* Begin Text *
According to another general aspect of at least one embodiment, there is provided a non-transitory computer readable medium containing data content generated according to any of the described encoding embodiments or variants.
According to another general aspect of at least one embodiment, there is provided a signal comprising video data generated according to any of the described encoding embodiments or variants.
According to another general aspect of at least one embodiment, a bitstream is formatted to include data content generated according to any of the described encoding embodiments or variants.
According to another general aspect of at least one embodiment, there is provided a computer program product comprising instructions which, when the program is executed by a computer, cause the computer to carry out any of the described encoding/decoding embodiments or variants.
These and other aspects, features and advantages of the general aspects will become apparent from the following detailed description of exemplary embodiments, which is to be read in connection with the accompanying drawings.
In block-based video codec, intra prediction is employed to exploit the spatial redundancy that exists in an image. For a given image block predicted in intra, the residue, as known as residual block, which corresponds to the difference between the original block and its intra prediction, is transformed and quantized, and the quantized transformed coefficients are entropy coded into the bitstream. According to different coding modes, one or more transform(s) is applied to the residual block and the one or more transform(s) is either explicitly signaled in the bitstream or derived based on available information among which intra prediction mode. The present principles relate to the signaling/deriving of the one or more transform(s) after determining the intra prediction mode predicting a given block. The term “transform(s)” refers to the primary transform(s) and, optionally, the secondary transform(s), the ternary transform(s). For example, in VVC, the transform process is composed of a primary transform picked via the Multiple Transform Selection (MTS) and, optionally, a secondary transform, called Low Frequency Non-Separable Transform (LFNST).
Recent developments of video codec also introduce deep intra prediction which infers an intra prediction of an image block using at least one neural network from a context surrounding this current image block. One of the challenges is to deal with the one or more transform(s) to apply to the residue of an image block when this block is predicted by a neural network-based intra prediction mode.
This is solved and addressed by the general aspects described herein, which are directed to an intra prediction of a current image block using at least one neural network and obtaining an information relative to at least a transform to apply to the residue of image block wherein the information is either signaled in the bitstream and/or inferred by a neural network along with the neural network intra prediction of the current block.
* End Text *
## [Given task 1]
Decide whether each statement below agrees with the intra prediction text. For each of (a), (b) and (c), answer yes or no and quote the words of the text that decide it.
(a) In VVC, the secondary transform LFNST is always applied as part of the transform process.
(b) The residual block corresponds to the difference between the original block and its intra prediction.
(c) The information about the transform to apply to the residue can be inferred by a neural network.
## [Given task 2]
Continue the intra prediction text from the point where it stops, keeping its patent-style wording.
* Begin Given entries *
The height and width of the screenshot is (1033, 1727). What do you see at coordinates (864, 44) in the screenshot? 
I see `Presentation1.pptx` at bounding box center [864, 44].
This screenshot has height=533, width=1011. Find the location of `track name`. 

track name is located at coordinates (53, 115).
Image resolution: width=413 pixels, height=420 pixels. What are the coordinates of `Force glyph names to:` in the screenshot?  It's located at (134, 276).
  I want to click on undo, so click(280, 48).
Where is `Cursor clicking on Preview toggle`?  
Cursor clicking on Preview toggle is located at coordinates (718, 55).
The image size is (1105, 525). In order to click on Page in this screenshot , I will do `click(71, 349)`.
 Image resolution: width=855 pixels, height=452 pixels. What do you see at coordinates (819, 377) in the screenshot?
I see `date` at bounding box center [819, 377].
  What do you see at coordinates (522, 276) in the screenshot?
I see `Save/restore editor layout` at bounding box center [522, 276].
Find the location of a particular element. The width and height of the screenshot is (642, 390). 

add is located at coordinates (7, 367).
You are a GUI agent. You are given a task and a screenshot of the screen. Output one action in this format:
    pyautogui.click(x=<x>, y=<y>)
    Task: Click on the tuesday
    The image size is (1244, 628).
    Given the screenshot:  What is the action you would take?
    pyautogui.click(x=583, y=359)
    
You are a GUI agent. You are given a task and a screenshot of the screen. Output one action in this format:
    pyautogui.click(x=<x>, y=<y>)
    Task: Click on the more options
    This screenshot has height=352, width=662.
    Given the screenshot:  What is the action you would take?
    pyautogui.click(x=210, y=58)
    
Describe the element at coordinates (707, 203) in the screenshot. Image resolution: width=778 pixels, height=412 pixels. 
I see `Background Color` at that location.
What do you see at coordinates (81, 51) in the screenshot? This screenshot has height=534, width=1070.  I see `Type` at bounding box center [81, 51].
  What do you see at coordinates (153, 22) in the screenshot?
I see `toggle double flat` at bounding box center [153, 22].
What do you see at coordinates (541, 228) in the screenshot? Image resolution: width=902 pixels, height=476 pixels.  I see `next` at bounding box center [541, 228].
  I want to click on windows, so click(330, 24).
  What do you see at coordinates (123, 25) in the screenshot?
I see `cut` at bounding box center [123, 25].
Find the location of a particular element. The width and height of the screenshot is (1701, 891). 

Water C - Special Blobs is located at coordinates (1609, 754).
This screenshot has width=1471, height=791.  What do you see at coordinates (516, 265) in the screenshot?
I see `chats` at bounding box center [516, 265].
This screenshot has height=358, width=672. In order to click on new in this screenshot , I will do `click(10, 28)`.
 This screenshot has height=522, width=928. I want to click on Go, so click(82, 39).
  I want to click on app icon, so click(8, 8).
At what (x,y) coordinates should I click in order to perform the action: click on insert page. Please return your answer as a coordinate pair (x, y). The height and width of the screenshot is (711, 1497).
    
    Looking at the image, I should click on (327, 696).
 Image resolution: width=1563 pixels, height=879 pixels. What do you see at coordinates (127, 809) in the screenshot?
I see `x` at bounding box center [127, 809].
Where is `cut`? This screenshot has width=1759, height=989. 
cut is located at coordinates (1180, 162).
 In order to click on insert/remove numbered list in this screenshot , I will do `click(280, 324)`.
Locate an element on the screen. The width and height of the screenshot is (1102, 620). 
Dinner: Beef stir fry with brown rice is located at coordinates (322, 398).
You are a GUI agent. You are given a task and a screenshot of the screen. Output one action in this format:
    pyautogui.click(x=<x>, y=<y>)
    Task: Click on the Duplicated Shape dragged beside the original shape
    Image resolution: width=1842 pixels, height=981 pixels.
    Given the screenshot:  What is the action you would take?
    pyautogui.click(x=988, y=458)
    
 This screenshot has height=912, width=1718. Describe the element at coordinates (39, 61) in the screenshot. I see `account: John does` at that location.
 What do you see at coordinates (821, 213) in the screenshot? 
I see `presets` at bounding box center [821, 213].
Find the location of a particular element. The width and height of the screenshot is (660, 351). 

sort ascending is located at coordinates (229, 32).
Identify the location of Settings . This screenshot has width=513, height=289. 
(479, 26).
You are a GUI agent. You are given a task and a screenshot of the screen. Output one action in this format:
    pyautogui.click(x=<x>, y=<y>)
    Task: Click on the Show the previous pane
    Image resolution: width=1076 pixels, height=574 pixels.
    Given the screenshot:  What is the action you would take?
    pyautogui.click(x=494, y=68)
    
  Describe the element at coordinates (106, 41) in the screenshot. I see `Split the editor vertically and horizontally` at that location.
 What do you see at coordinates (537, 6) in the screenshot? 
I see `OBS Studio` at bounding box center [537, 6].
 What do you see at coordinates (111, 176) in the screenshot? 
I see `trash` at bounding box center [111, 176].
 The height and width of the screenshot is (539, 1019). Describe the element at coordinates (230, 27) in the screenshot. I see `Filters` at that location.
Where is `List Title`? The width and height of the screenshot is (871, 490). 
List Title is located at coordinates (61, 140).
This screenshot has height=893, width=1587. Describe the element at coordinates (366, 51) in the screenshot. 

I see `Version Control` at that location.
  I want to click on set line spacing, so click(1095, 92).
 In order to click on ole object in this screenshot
* End Given entries *
## [Response 1]
(a) No: "optionally, a secondary transform, called Low Frequency Non-Separable Transform (LFNST)"
(b) Yes: "which corresponds to the difference between the original block and its intra prediction"
(c) Yes: "the information is either signaled in the bitstream and/or inferred by a neural network along with the neural network intra prediction of the current block"

## [Response 2]
Advantageously, the information on the transform to apply allows to adapt the transform process to any deep intra prediction mode without having a fixed predefined mapping between a deep intra prediction mode and a transform scheme in the encoder and/or decoder. Various embodiments of adaptation are described from the signaling of transform indices according to VVC standard, the signaling of hierarchical groups of transforms, or signaling parameters of a transform or even signaling parameters of neural network inferring transforms for deep intra prediction mode allowing full configurability of the transform scheme.
In the case of an image block predicted via a deep intra prediction mode, when the indices of the transforms to be applied to the residue of prediction are signaled in the bitstream instead of using a fixed predefined mapping between the deep intra prediction mode and the transform scheme, the encoder must run additional tests to find these transform indices. If each of these additional tests implies re-computing the neural network prediction, the running time of the encoder explodes as a neural network inference requires a lot of arithmetic operations. Similarly, if each of these additional tests implies re-computing the same primary transform coefficients resulting from the application of a given primary transform to the residue of the neural network prediction, the running time of the encoder grows noticeably. That is why, on the encoder side, for a given image block, for the deep intra prediction mode exclusively, the predicted block is saved after being computed the first time. Then, it is loaded during each subsequent test. Similarly, the primary transform coefficients resulting from the application of a given primary transform to the residue of the neural network prediction is saved after being computed the first time. Then, it is loaded during each subsequent test if needed.
illustrates a partial block diagram of an embodiment of a VVC video decoder in which blocks are represented from the inverse quantization to the post-filter in the case of an intra predicted block. In VVC, an intra predicted block is computed as the sum of intra prediction plus residual samples block. The residual samples are transformed, and then the transform coefficients are quantized. The transform process is composed of a primary transform picked via the Multiple Transform Selection (MTS) and, optionally, a secondary transform, called Low Frequency Non-Separable Transform (LFNST). Note that, in, the primary transform is illustrated by a dashed frame as it is optional. Indeed, VVC allows to skip the transform step. In that case, a transform skip flag, denoted tsFlag, is coded in the bitstream. tsFlag=1 indicates that the transforms are skipped. From now on, the possibility of skipping the transforms will be ignored, i.e. tsFlag=0.
Since at least some embodiments relates to the signaling of the transform(s) for a block predicted via a neural network-based intra prediction mode, MTS and the signaling of LFNST are firstly described, the neural network-based intra prediction is then introduced.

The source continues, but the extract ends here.